Depression, like several other disorders, also has a range of symptoms. Although the study by Elkin et al distinguished between severely depressed and less-severely depressed patients, it is difficult to compare treatments when the patients may have an array of symptoms and different reasons for the origin of their dysfunction.

The study monitored the effectiveness of the treatments by information from the patient, therapist and an objective observer. This use of data triangulation makes the study stronger. Simply getting data from the client could result in demand characteristics - or observer bias from the therapist.

The study also examined relapse rates. This is also problematic. How long should a treatment last? Most therapists feel that follow-up treatment may be necessary for many patients - depending on environmental triggers.

Finally, it is impossible to know if there was not a “third variable” which was responsible for the improvement.

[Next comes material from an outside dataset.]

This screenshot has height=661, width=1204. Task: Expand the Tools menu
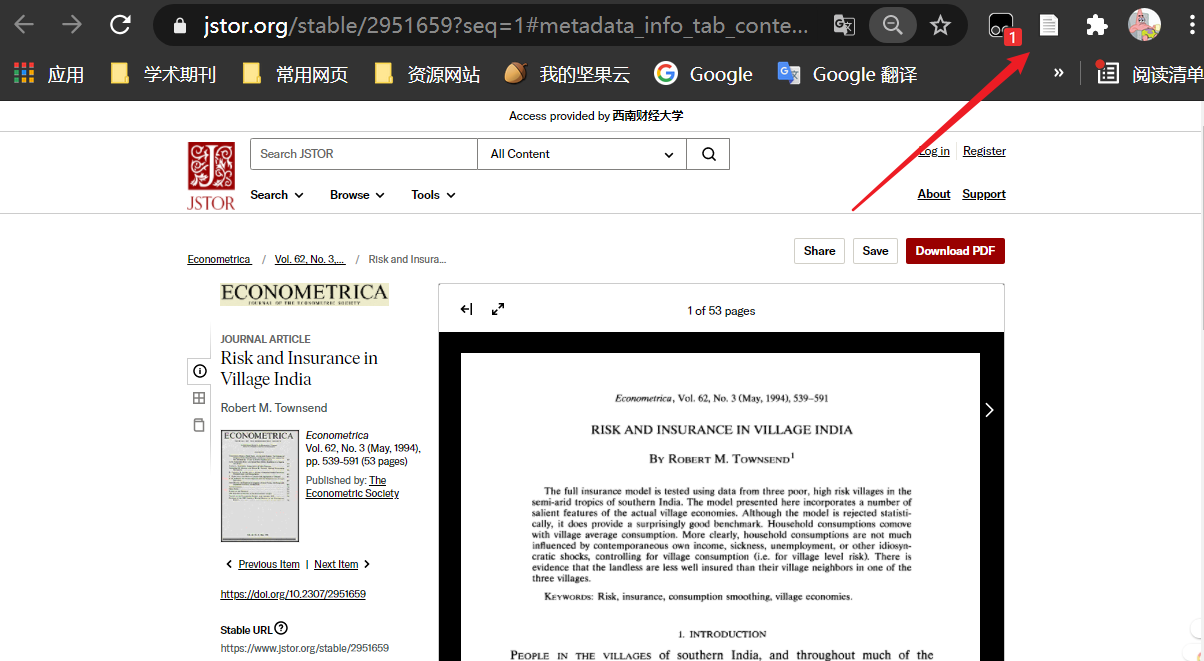433,195
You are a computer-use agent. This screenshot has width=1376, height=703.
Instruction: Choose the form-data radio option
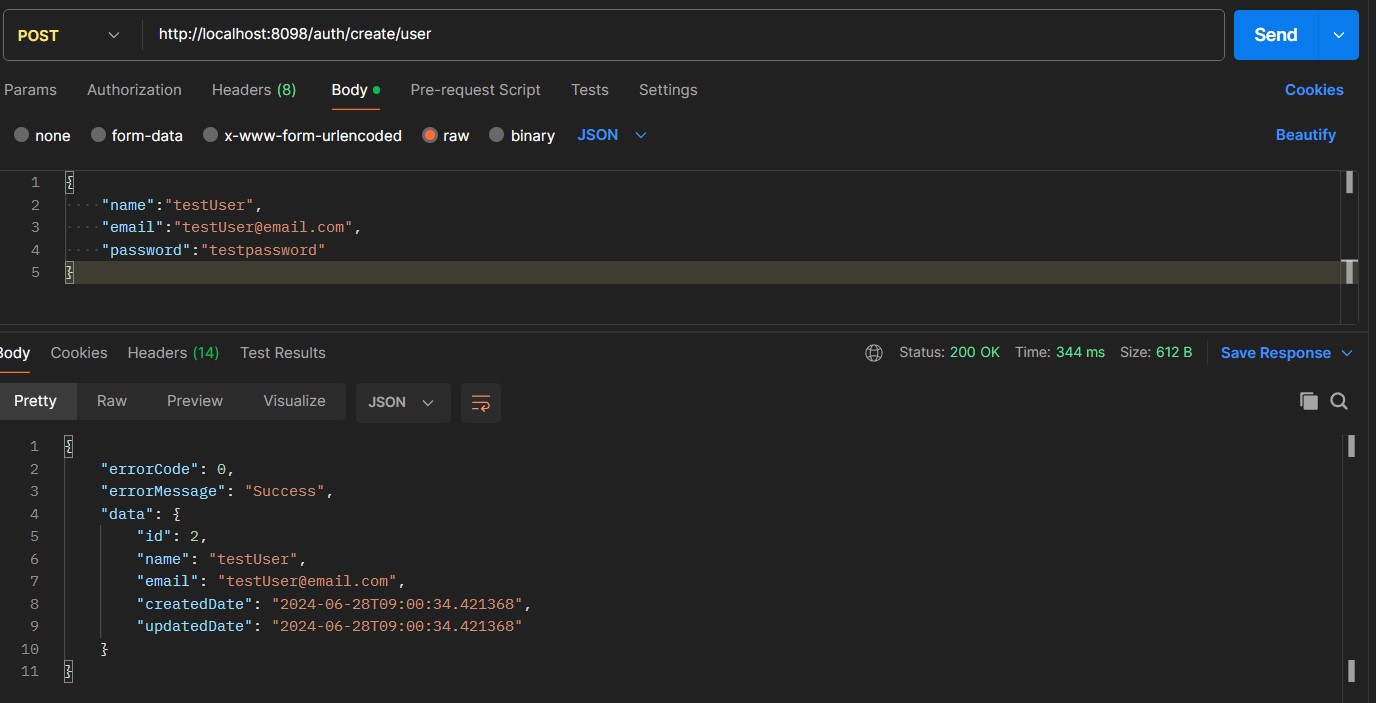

Eysenck argues that depression may “just goes away on its own” - a process known as spontaneous remission. Bennun & Schindler (1988) found that, in fact, regardless of the treatment, it was the client’s relationship with the therapist that was the most important factor in determining the success of a treatment.

References

Bennun I & L Schindler (1988). Therapist and patient factors in the behavioural treatment of phobic patients. Behavioral Journal of Clinical Psychology, 27, 145 - 151.

Elkin, I., Shea, M.T., Watkins, J.T., Imber, S.D., Sotsky, S.M., Collins, J.F., Glass, D.R., Pilkonis, P.A., Leber, W.R., Docherty, J.P., Fiester, S.J., & Parloff, M.B. (1989). National Institute of Mental Health Treatment of Depression Collaborative Research Program: General effectiveness of treatments. Archives of General Psychiatry, 46, 971-982.

Keller, M. B. et al (2008). A comparison of nefazodone, the cognitive behavioural-analysis system of psychotherapy, and their combination for the treatment of chronic depression. The New England Journal of Medicine, 342, 1462 - 1470.